- **Problem statement**: In this exercise, reproduce all the entries that follow exactly.
--- Provided records Enclosed Below ---
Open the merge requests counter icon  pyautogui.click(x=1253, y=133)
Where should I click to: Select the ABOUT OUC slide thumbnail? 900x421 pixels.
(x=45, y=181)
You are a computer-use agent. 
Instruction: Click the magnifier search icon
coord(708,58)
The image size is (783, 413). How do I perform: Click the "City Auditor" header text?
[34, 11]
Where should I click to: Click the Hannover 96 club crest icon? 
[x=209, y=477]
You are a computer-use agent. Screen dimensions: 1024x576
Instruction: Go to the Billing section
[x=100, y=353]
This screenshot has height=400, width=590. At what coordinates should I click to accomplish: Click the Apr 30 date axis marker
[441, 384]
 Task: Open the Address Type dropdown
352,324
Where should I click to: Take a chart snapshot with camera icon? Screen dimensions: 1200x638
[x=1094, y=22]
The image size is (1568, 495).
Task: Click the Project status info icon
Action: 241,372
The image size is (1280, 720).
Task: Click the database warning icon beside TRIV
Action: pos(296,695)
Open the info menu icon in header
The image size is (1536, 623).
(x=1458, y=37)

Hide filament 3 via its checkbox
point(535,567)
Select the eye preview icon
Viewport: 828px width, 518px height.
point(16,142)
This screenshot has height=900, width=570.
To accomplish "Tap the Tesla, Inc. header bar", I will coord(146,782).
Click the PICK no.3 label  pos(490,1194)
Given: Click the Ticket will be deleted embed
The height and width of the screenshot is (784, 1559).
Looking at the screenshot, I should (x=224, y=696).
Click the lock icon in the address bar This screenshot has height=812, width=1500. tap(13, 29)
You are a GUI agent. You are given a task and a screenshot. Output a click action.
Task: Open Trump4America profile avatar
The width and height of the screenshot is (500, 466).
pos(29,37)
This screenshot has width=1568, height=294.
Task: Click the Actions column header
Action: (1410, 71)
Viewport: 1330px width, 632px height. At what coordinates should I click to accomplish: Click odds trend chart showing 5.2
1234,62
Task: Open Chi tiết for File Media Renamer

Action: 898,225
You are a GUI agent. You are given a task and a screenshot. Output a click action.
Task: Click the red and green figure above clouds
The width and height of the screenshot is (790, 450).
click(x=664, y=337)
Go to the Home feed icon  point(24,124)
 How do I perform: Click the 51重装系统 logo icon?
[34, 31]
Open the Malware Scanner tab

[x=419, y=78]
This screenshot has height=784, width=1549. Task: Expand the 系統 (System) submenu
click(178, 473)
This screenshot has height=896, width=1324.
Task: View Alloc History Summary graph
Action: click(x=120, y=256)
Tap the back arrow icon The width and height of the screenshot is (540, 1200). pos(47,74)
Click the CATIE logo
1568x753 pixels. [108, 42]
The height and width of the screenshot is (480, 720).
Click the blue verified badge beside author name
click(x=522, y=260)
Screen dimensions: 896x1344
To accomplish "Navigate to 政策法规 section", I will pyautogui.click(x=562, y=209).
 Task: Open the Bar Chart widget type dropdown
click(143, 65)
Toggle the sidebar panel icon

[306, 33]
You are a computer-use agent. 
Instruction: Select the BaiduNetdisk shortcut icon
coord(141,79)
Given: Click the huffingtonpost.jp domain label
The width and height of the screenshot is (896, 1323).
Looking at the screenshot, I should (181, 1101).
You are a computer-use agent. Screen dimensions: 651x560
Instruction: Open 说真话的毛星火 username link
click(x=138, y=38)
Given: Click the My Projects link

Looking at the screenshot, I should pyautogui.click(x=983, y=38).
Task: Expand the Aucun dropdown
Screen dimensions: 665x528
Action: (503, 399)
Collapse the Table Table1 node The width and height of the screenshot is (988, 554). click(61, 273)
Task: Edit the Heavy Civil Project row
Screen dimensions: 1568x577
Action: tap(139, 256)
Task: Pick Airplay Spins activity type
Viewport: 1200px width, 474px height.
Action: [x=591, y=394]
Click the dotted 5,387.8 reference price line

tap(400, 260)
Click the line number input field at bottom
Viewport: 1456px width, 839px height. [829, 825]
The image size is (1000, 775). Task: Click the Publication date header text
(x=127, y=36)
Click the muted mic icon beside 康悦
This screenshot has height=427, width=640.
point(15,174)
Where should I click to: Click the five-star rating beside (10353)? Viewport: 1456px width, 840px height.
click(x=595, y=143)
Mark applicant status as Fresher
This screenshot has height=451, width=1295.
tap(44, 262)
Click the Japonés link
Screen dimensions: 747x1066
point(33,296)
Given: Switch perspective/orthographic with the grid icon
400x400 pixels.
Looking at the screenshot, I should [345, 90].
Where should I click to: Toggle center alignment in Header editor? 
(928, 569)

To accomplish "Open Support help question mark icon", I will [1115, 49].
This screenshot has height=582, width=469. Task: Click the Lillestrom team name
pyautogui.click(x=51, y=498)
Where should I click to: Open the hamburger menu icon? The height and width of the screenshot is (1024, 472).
--- End of Enclosed Provided records ---
- **Solution for this exercise**:
Open the merge requests counter icon  pyautogui.click(x=1253, y=133)
Where should I click to: Select the ABOUT OUC slide thumbnail? 900x421 pixels.
(x=45, y=181)
You are a computer-use agent. 
Instruction: Click the magnifier search icon
coord(708,58)
The image size is (783, 413). How do I perform: Click the "City Auditor" header text?
[34, 11]
Where should I click to: Click the Hannover 96 club crest icon? 
[x=209, y=477]
You are a computer-use agent. Screen dimensions: 1024x576
Instruction: Go to the Billing section
[x=100, y=353]
This screenshot has height=400, width=590. At what coordinates should I click to accomplish: Click the Apr 30 date axis marker
[441, 384]
 Task: Open the Address Type dropdown
352,324
Where should I click to: Take a chart snapshot with camera icon? Screen dimensions: 1200x638
[x=1094, y=22]
The image size is (1568, 495).
Task: Click the Project status info icon
Action: 241,372
The image size is (1280, 720).
Task: Click the database warning icon beside TRIV
Action: pos(296,695)
Open the info menu icon in header
The image size is (1536, 623).
(x=1458, y=37)

Hide filament 3 via its checkbox
point(535,567)
Select the eye preview icon
Viewport: 828px width, 518px height.
point(16,142)
This screenshot has height=900, width=570.
To accomplish "Tap the Tesla, Inc. header bar", I will coord(146,782).
Click the PICK no.3 label  pos(490,1194)
Given: Click the Ticket will be deleted embed
The height and width of the screenshot is (784, 1559).
Looking at the screenshot, I should (x=224, y=696).
Click the lock icon in the address bar This screenshot has height=812, width=1500. tap(13, 29)
You are a GUI agent. You are given a task and a screenshot. Output a click action.
Task: Open Trump4America profile avatar
The width and height of the screenshot is (500, 466).
pos(29,37)
This screenshot has width=1568, height=294.
Task: Click the Actions column header
Action: (1410, 71)
Viewport: 1330px width, 632px height. At what coordinates should I click to accomplish: Click odds trend chart showing 5.2
1234,62
Task: Open Chi tiết for File Media Renamer

Action: 898,225
You are a GUI agent. You are given a task and a screenshot. Output a click action.
Task: Click the red and green figure above clouds
The width and height of the screenshot is (790, 450).
click(x=664, y=337)
Go to the Home feed icon  point(24,124)
 How do I perform: Click the 51重装系统 logo icon?
[34, 31]
Open the Malware Scanner tab

[x=419, y=78]
This screenshot has height=784, width=1549. Task: Expand the 系統 (System) submenu
click(178, 473)
This screenshot has height=896, width=1324.
Task: View Alloc History Summary graph
Action: click(x=120, y=256)
Tap the back arrow icon The width and height of the screenshot is (540, 1200). pos(47,74)
Click the CATIE logo
1568x753 pixels. [108, 42]
The height and width of the screenshot is (480, 720).
Click the blue verified badge beside author name
click(x=522, y=260)
Screen dimensions: 896x1344
To accomplish "Navigate to 政策法规 section", I will pyautogui.click(x=562, y=209).
 Task: Open the Bar Chart widget type dropdown
click(143, 65)
Toggle the sidebar panel icon

[306, 33]
You are a computer-use agent. 
Instruction: Select the BaiduNetdisk shortcut icon
coord(141,79)
Given: Click the huffingtonpost.jp domain label
The width and height of the screenshot is (896, 1323).
Looking at the screenshot, I should (181, 1101).
You are a computer-use agent. Screen dimensions: 651x560
Instruction: Open 说真话的毛星火 username link
click(x=138, y=38)
Given: Click the My Projects link

Looking at the screenshot, I should pyautogui.click(x=983, y=38).
Task: Expand the Aucun dropdown
Screen dimensions: 665x528
Action: (503, 399)
Collapse the Table Table1 node The width and height of the screenshot is (988, 554). click(61, 273)
Task: Edit the Heavy Civil Project row
Screen dimensions: 1568x577
Action: tap(139, 256)
Task: Pick Airplay Spins activity type
Viewport: 1200px width, 474px height.
Action: [x=591, y=394]
Click the dotted 5,387.8 reference price line

tap(400, 260)
Click the line number input field at bottom
Viewport: 1456px width, 839px height. [829, 825]
The image size is (1000, 775). Task: Click the Publication date header text
(x=127, y=36)
Click the muted mic icon beside 康悦
This screenshot has height=427, width=640.
point(15,174)
Where should I click to: Click the five-star rating beside (10353)? Viewport: 1456px width, 840px height.
click(x=595, y=143)
Mark applicant status as Fresher
This screenshot has height=451, width=1295.
tap(44, 262)
Click the Japonés link
Screen dimensions: 747x1066
point(33,296)
Given: Switch perspective/orthographic with the grid icon
400x400 pixels.
Looking at the screenshot, I should [345, 90].
Where should I click to: Toggle center alignment in Header editor? 
(928, 569)

To accomplish "Open Support help question mark icon", I will [1115, 49].
This screenshot has height=582, width=469. Task: Click the Lillestrom team name
pyautogui.click(x=51, y=498)
Where should I click to: Open the hamburger menu icon? The height and width of the screenshot is (1024, 472).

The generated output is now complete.